Nine drivers completed a total of 318 laps this morning, although the test was cut short by an incident in Turn 2 when rookie Chris Windom spun and crashed his Belardi Auto Racing Dallara-Mazda IL-15. Windom, 27, a two-time USAC champion who had been seeking to make his Indy Lights debut, escaped without injury but his car was badly damaged and he will not compete in Friday’s race. Teammate Santiago Urrutia, who was running close behind, also spun and lightly clipped the wall.
“Obviously, I am extremely disappointed for myself, the team and all the sponsors that gave me this opportunity,” said Windom. “I just lost the back end of the car off of Turn 2 with little to no implication it was coming. It was a very unfortunate circumstance, but that is the rollercoaster of being a race car driver. This one hurts a little more than normal, but we will be back soon.”
Kellett, 24, who has finished third in each of his two previous Freedom 100 starts, took advantage of a tow from his Andretti Autosport teammates to set the pace this morning. His unofficial lap at 198.005 mph compares to the existing race lap record of 198.104 mph, set last year by Urrutia.
“We were all running pretty hard out there, so everyone seems to have figured that out nicely,” said Kellett. “But I’m sure that caused some heart problems on the timing stand. We were flat-out right out of the box, so we worked some on qualifying trim but mostly on the race car. It reinforced what I’ve learned here: how to time passes, when you have to lift, what the spacing needs to be. I feel really good about this weekend. I like this style of racing and the ovals suit my driving style. But none of us know how it will play out on Friday.”
Andretti Autosport teammate Patricio O’Ward, who leads the championship by a solitary point from Andretti-Steinbrenner Racing teammate Colton Herta, 145-144, set the second fastest lap today at an average speed of 196.190 mph.
“On my first lap, this place seemed so huge,” exclaimed O’Ward, who has won three of the six races held so far but is driving for the very first time on the famed “Brickyard” oval. “It was cool. But I was full-throttle by the second lap, trying to go flat. We did race runs this morning, to get an idea of what the car would be like both by yourself and in the draft.
“I’ve never been on a super speedway in the Lights car, so it was a learning experience. The car feels very different when you’re running by yourself than when you’re running in a group, in dirty air – it really buffets the car around, which can turn into understeer.

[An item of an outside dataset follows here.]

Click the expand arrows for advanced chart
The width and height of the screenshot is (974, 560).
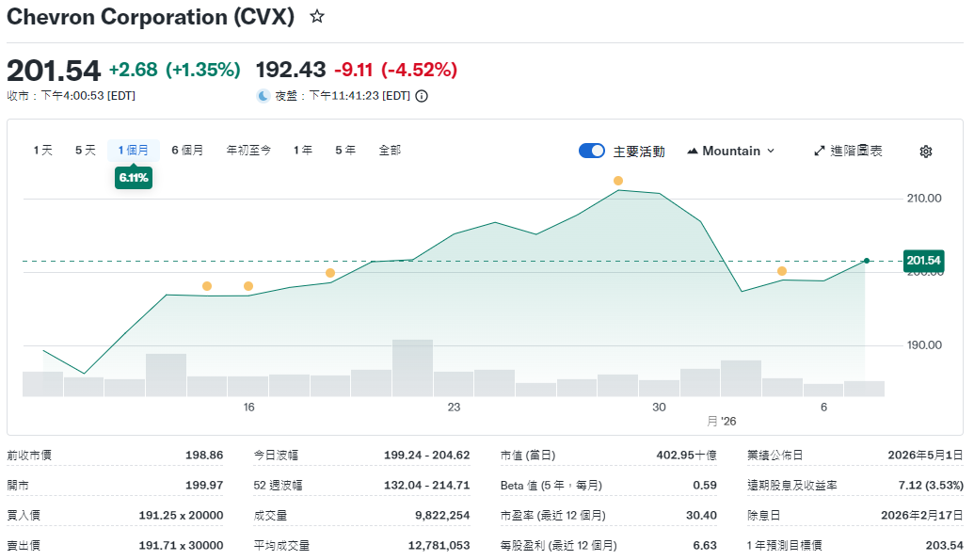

You have to find at least some clean air to settle the car. We have to work on that for race trim, but we have a very good base car, which is what I expected, since Andretti has been so strong in this race in the past.
“It was really fun with other cars, dicing with my teammates and with some of the other cars,” O’Ward continued. “The most important thing is to be comfortable. If you’re comfortable with the car, going flat and trimming out as much as you can, you’ll be fine.”
Second-generation racer Davey Hamilton, Jr., who made his Indy Lights debut at the Laguna Seca Raceway road course in 2016, posted the sixth fastest speed (194.181 mph) on his Indy Lights return with Team Pelfrey.
“I had butterflies this morning just being at the Indianapolis Motor Speedway, and I took the first lap to enjoy the view for the very first time,” said Hamilton, a veteran of oval track competition in a variety of cars. “After that, it just felt like a racetrack to me. I got after it pretty quickly, got confident with the car, and it felt good. Nothing is really comparable to an Indy Lights car at IMS but I’m used to going fast on an oval, so the speed didn’t feel like a big jump. I’m disappointed that the second session got rained out, because we were going to try a few things that would help us in qualifying but overall, it was a good day.”